Fŏrdämning, you may not be surprised to find out, was a Swedish fanzine, albeit one written in perfect English. Better than perfect, even, in that there’s nothing stilted nor dumbed-down in the least, the way some English-language fanzines emanating from the European continent have often been (and listen, if I tried to attempt a fanzine or even a paragraph in Swedish or any other language, it would easily be the worst thing you’d never read). 

From his perch in Gothenburg, Andersson celebrated his collector obsessions, yet in a manner not at all redolent of the stench that can often emanate from the mania of collecting. Fŏrdämning #11 opens with an essay about a beautiful year at his local record store in which a nameless collector has unloaded an insane collection of Fŏrdämning-approved gems: New Zealand 90s lathe cuts; Majora 45s; the Siltbreeze back catalog; Flying Nun rarities; Urinals and Fall singles, Twisted Village records and so much more. The essay is about how Andersson and his pals frolic in the abundance and in their amazement at their own good fortune. It’s the stuff dreams are made of – no seriously, my dreams. You can actually read the piece here.

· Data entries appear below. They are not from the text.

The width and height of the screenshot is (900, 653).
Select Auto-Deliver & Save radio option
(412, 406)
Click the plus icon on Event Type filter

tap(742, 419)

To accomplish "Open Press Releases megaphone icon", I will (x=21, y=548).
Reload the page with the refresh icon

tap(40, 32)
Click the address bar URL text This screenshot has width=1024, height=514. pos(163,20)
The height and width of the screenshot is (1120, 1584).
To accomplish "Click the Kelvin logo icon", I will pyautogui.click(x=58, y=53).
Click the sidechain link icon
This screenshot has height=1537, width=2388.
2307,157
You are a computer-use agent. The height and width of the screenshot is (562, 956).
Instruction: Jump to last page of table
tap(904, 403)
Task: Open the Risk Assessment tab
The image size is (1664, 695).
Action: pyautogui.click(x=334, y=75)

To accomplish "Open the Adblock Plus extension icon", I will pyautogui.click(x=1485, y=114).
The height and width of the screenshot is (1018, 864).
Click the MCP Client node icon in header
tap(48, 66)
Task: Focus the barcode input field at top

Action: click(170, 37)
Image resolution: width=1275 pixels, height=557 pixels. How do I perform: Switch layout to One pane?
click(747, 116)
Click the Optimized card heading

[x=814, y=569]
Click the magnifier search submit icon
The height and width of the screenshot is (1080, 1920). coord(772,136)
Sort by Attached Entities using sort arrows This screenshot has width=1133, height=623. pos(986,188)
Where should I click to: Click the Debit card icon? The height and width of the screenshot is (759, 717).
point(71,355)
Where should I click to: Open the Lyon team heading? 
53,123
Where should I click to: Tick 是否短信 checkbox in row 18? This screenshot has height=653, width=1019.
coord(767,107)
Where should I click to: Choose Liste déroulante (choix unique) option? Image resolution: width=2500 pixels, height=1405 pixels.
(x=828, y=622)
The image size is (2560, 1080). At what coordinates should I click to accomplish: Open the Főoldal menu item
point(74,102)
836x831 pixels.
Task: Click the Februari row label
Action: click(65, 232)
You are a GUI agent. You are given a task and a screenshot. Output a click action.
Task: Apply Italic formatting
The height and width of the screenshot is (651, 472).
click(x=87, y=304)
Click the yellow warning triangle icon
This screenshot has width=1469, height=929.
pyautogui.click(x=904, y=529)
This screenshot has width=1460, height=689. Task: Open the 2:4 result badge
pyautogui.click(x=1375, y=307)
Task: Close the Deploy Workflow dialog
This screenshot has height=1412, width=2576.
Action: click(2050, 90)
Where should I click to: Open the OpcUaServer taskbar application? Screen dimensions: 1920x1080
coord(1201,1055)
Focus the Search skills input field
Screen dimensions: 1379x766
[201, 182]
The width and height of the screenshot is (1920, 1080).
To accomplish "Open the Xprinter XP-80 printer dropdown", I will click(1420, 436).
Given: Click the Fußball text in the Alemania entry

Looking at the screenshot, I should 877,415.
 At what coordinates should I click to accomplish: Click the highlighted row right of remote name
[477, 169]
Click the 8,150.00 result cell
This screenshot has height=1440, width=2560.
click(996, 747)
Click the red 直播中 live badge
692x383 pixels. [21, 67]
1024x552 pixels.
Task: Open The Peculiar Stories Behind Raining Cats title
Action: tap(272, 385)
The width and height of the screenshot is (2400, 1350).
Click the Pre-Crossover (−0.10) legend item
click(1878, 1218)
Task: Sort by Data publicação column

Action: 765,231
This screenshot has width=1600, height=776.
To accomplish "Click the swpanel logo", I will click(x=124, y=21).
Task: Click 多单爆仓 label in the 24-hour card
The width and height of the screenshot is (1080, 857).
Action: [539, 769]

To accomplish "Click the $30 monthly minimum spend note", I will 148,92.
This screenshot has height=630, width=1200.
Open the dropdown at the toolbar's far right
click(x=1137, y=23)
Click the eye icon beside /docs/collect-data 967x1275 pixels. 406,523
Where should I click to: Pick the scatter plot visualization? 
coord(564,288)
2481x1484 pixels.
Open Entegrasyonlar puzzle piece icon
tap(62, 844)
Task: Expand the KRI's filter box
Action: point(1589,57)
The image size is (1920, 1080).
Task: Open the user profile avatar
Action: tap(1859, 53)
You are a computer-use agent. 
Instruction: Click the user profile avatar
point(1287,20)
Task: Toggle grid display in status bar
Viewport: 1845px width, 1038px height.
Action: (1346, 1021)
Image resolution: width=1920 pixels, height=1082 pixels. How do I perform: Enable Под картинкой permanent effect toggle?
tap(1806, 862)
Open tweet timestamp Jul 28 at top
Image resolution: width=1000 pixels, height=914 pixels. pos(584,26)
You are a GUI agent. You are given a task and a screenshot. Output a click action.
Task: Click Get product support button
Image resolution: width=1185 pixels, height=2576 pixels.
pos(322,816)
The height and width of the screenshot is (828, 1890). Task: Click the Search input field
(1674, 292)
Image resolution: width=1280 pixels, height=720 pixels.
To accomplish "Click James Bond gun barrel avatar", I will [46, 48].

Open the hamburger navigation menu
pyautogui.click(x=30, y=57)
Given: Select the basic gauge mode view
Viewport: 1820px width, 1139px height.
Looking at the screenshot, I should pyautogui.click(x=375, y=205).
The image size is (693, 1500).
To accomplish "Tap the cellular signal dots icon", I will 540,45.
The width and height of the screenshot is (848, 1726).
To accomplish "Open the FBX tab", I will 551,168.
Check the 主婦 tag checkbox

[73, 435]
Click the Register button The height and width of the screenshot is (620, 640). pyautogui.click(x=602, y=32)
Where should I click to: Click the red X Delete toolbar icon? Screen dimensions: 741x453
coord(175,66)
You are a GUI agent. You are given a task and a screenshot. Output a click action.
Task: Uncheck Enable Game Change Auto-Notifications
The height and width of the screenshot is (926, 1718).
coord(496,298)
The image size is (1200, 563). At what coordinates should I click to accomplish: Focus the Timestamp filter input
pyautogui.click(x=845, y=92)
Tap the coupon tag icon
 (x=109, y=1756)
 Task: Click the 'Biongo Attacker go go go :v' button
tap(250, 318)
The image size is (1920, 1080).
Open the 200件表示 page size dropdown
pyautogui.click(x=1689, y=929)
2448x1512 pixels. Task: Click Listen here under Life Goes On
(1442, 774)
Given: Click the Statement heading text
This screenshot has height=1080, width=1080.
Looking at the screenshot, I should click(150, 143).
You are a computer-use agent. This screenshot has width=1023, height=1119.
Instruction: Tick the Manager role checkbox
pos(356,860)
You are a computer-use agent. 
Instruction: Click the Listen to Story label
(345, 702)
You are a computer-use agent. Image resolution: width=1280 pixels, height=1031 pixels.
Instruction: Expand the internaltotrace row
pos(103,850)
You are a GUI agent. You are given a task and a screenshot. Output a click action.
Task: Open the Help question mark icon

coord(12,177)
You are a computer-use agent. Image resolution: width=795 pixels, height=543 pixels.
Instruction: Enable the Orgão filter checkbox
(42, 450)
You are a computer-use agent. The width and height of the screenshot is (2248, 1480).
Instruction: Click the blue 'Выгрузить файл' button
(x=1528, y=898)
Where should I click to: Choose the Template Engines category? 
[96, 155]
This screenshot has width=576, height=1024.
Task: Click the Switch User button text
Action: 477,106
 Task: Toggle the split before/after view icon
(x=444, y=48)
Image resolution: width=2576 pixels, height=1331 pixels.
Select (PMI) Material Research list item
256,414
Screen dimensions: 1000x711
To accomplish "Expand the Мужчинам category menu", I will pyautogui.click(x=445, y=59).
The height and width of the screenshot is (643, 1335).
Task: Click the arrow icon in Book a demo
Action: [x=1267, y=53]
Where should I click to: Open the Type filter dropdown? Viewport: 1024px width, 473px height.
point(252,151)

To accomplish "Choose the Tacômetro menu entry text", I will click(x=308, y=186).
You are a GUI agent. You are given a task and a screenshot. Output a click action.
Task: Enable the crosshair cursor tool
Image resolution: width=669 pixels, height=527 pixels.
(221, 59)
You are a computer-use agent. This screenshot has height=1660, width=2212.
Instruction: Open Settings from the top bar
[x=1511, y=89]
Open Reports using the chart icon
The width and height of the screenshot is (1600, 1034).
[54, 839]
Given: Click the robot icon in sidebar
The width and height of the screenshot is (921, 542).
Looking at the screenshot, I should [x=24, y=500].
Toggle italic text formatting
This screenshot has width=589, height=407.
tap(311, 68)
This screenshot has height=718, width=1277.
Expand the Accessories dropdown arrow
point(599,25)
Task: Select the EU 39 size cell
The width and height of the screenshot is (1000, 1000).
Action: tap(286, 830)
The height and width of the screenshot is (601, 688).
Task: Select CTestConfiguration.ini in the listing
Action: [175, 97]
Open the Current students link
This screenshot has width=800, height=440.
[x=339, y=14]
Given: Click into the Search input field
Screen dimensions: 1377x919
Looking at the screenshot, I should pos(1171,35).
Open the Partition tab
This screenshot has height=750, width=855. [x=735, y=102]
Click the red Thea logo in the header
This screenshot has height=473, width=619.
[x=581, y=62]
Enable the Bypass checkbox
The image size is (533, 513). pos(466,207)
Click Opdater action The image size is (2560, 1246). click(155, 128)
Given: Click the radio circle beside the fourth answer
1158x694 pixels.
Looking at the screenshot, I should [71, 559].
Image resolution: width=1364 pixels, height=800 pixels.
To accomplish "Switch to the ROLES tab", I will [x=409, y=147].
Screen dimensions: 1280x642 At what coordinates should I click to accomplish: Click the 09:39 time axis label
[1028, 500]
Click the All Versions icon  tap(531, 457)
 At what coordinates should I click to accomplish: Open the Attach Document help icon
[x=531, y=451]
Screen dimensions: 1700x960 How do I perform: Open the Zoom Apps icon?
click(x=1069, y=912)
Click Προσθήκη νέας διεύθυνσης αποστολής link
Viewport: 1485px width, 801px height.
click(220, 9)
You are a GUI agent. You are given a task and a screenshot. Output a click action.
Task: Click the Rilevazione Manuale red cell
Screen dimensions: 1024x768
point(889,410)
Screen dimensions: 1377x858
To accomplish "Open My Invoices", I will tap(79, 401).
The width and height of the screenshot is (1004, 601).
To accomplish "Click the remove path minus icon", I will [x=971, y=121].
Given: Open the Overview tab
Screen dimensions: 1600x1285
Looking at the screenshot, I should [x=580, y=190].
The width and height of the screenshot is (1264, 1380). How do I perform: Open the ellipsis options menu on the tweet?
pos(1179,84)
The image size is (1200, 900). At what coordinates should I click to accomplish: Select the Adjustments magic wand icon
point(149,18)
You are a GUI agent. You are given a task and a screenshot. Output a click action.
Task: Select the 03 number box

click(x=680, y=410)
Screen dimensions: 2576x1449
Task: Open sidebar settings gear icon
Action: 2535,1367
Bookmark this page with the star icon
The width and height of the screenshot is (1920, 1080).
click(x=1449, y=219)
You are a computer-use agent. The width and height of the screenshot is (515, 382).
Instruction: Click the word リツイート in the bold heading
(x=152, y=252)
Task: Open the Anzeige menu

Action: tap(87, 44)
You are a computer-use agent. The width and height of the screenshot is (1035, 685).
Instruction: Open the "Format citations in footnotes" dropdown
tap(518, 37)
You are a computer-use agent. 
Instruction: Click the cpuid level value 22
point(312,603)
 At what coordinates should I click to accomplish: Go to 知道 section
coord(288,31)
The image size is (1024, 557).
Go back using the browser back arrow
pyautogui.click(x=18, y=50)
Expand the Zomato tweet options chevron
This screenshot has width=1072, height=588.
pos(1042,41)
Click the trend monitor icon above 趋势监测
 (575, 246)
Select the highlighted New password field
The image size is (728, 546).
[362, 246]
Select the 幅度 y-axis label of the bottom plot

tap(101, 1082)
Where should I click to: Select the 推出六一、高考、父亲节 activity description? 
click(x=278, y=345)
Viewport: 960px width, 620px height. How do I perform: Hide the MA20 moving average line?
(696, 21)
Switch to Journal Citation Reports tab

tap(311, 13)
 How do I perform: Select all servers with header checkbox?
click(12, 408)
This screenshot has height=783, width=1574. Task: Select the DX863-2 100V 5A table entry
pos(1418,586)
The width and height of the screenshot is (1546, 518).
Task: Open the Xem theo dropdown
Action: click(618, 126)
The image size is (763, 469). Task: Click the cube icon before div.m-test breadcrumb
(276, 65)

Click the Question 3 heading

This intro serves as a prelude to an issue that focuses on micro-labels of the past, including Bill Meyer’s Roof Bolt, Mike Trouchon’s gyttja, and two noisy tape labels I wasn’t familiar with: Thalamos and Vigilante. Roof Bolt was a terrific – and terrifically unsung – 1990s American  label focused on New Zealand that put out fantastic Alastair Galbraith, Roy Montgomery and Terminals records, along with the only 45 ever from Brown Velvet Couch, a total high-water mark of the NZ underground. Andersson also carries on his back-page column about lathe-cut records “Speaker Crackle In The Garden”, which this time focuses on Sandoz Lab Technicians. In the reviews section, there are the exact reviews that turned me on to Stefan Christensen and Blue Chemise. A top-drawer issue all around.

You should also know, if you don’t already, that Andersson is the fella behind the I Dischi Del Barone, Fördämning Arkiv and Discreet Music labels. He’s been on a hell of a run the past decade.